§ Problem statement
Reproduce, exactly and in full, only the lines below from the one containing "[Hledat] (870, 37)" through the one containing "Detailní nastavení (179, 1470)".

§ Given data
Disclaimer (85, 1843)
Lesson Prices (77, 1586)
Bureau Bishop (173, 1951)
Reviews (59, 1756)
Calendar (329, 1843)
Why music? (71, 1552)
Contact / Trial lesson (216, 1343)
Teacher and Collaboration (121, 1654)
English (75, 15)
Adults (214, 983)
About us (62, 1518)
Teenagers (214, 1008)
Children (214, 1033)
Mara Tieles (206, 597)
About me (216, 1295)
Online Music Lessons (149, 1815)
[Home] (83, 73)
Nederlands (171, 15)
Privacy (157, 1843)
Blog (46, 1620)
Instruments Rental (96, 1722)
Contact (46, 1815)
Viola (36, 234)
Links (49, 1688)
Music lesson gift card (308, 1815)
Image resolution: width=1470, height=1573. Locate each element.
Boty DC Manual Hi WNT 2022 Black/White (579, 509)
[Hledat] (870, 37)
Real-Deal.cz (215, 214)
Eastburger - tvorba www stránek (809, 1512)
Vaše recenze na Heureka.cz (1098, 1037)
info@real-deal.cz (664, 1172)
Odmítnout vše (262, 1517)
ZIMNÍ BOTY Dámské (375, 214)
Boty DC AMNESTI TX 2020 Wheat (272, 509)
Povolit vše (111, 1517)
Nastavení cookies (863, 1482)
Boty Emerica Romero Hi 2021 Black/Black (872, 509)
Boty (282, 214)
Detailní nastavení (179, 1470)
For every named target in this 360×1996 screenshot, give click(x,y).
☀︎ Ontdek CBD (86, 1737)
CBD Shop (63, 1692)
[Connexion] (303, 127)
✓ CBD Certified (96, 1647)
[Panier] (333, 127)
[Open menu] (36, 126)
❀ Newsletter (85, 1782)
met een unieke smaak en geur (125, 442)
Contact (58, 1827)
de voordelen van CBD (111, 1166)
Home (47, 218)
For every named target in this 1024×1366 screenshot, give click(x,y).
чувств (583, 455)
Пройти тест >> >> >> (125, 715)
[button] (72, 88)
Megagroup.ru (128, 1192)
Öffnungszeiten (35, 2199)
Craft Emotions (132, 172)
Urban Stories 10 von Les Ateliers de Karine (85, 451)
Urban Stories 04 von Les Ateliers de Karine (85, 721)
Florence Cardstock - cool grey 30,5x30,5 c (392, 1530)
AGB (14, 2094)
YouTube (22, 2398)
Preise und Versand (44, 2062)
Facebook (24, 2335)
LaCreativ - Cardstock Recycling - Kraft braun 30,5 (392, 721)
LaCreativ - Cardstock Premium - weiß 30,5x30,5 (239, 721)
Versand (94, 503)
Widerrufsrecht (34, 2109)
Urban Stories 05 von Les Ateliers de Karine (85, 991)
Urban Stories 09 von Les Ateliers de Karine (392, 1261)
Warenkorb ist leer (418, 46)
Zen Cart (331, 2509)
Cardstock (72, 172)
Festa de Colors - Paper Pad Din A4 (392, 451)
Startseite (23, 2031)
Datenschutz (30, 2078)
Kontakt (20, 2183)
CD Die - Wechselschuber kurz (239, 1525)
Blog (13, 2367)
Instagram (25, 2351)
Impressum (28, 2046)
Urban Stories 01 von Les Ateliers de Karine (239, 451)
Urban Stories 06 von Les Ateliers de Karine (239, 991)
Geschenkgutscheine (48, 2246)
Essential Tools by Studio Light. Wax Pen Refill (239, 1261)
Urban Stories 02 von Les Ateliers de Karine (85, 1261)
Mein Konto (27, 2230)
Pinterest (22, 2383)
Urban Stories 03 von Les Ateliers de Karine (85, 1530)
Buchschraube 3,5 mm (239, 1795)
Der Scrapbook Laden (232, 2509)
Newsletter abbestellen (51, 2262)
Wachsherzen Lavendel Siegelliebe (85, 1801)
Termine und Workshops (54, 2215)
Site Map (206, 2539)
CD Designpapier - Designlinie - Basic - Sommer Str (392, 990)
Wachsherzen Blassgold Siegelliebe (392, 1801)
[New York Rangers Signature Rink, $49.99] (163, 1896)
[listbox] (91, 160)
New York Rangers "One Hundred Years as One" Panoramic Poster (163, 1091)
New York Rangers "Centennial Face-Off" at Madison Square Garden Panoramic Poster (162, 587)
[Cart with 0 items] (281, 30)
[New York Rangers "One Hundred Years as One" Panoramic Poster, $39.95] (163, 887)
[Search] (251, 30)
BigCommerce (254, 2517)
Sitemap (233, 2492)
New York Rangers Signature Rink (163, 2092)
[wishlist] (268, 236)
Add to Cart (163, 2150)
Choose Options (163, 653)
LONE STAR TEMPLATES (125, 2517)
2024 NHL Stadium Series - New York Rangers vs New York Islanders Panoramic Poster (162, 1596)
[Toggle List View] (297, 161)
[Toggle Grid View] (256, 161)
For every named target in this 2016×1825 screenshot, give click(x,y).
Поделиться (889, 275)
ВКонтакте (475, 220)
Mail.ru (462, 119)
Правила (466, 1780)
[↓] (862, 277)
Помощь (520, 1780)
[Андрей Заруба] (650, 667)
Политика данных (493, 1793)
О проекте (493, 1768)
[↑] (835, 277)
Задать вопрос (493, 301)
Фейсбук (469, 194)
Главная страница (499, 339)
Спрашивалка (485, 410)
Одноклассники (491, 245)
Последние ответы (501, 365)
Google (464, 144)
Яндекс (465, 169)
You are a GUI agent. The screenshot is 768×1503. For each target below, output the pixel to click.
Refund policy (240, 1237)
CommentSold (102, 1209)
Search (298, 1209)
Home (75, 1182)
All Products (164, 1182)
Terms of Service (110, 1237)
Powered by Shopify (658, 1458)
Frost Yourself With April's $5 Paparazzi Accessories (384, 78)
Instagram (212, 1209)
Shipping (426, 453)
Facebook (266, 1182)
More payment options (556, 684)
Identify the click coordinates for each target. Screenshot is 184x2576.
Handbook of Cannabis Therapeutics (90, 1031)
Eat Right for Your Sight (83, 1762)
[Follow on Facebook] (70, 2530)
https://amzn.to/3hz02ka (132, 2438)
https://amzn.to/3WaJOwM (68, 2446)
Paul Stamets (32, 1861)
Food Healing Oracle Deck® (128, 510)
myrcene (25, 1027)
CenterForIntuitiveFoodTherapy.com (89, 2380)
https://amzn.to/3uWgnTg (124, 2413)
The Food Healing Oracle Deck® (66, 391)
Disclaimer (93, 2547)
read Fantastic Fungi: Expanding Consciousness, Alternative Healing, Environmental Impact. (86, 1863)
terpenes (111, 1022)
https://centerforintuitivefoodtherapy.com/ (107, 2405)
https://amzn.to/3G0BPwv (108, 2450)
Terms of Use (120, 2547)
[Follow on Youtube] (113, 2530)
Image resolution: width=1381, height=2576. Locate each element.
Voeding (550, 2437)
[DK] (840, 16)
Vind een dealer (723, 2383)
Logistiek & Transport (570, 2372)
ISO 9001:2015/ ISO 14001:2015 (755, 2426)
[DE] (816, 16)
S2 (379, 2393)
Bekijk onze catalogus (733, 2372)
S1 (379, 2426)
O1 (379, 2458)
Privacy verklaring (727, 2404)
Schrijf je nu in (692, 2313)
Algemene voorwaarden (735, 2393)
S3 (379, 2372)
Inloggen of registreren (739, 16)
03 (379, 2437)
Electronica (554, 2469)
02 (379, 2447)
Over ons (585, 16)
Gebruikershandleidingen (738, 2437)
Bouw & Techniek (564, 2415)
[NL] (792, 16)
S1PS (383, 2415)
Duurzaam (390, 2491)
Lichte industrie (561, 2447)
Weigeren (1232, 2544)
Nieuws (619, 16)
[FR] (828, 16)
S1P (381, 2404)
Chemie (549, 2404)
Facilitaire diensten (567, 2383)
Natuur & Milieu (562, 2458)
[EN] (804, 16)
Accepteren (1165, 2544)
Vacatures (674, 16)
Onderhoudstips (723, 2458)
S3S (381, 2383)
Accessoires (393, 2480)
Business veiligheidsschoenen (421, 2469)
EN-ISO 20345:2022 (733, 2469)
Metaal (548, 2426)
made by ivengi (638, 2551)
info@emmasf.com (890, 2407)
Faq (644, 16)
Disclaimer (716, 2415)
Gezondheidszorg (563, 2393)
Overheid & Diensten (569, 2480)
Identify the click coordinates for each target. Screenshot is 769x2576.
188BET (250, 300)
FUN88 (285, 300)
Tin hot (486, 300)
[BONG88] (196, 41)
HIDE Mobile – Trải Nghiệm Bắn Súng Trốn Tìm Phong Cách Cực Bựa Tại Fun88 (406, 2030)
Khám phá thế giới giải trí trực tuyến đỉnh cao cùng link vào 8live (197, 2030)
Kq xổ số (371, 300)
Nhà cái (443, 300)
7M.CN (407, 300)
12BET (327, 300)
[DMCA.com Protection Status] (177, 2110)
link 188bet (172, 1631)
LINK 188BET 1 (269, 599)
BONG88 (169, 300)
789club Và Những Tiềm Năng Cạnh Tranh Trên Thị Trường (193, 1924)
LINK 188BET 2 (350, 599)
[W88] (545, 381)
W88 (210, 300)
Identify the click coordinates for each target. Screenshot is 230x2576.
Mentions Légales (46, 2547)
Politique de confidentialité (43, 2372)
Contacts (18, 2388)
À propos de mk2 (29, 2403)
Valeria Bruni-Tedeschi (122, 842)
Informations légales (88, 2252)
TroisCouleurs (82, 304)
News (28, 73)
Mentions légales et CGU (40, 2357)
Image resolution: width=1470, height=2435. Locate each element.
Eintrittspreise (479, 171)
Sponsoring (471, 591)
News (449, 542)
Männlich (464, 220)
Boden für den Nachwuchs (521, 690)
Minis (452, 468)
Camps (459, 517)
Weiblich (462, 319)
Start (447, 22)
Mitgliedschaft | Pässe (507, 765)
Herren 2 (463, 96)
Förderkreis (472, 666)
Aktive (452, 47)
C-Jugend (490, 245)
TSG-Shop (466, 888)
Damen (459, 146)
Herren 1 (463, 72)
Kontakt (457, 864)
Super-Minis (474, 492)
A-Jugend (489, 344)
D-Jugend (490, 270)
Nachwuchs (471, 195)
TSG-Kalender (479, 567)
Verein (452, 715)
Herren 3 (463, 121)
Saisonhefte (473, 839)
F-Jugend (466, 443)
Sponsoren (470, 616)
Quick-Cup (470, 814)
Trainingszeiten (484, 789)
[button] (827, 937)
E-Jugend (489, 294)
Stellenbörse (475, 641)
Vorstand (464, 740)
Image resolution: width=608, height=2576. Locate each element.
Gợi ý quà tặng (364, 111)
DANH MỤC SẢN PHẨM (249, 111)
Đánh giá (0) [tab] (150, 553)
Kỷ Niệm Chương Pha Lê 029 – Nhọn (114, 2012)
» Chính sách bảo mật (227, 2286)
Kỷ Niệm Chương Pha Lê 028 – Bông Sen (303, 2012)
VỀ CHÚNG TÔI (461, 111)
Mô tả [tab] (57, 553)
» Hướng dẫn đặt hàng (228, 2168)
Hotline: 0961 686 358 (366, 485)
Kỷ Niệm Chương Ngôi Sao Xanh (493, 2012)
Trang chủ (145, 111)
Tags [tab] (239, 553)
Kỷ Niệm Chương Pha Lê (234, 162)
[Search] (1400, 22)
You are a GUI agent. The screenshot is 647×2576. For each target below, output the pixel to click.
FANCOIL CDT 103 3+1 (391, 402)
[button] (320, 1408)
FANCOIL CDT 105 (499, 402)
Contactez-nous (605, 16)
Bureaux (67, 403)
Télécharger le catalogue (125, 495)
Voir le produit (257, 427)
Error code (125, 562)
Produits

§ Task output
[Hledat] (870, 37)
Real-Deal.cz (215, 214)
Eastburger - tvorba www stránek (809, 1512)
Vaše recenze na Heureka.cz (1098, 1037)
info@real-deal.cz (664, 1172)
Odmítnout vše (262, 1517)
ZIMNÍ BOTY Dámské (375, 214)
Boty DC AMNESTI TX 2020 Wheat (272, 509)
Povolit vše (111, 1517)
Nastavení cookies (863, 1482)
Boty Emerica Romero Hi 2021 Black/Black (872, 509)
Boty (282, 214)
Detailní nastavení (179, 1470)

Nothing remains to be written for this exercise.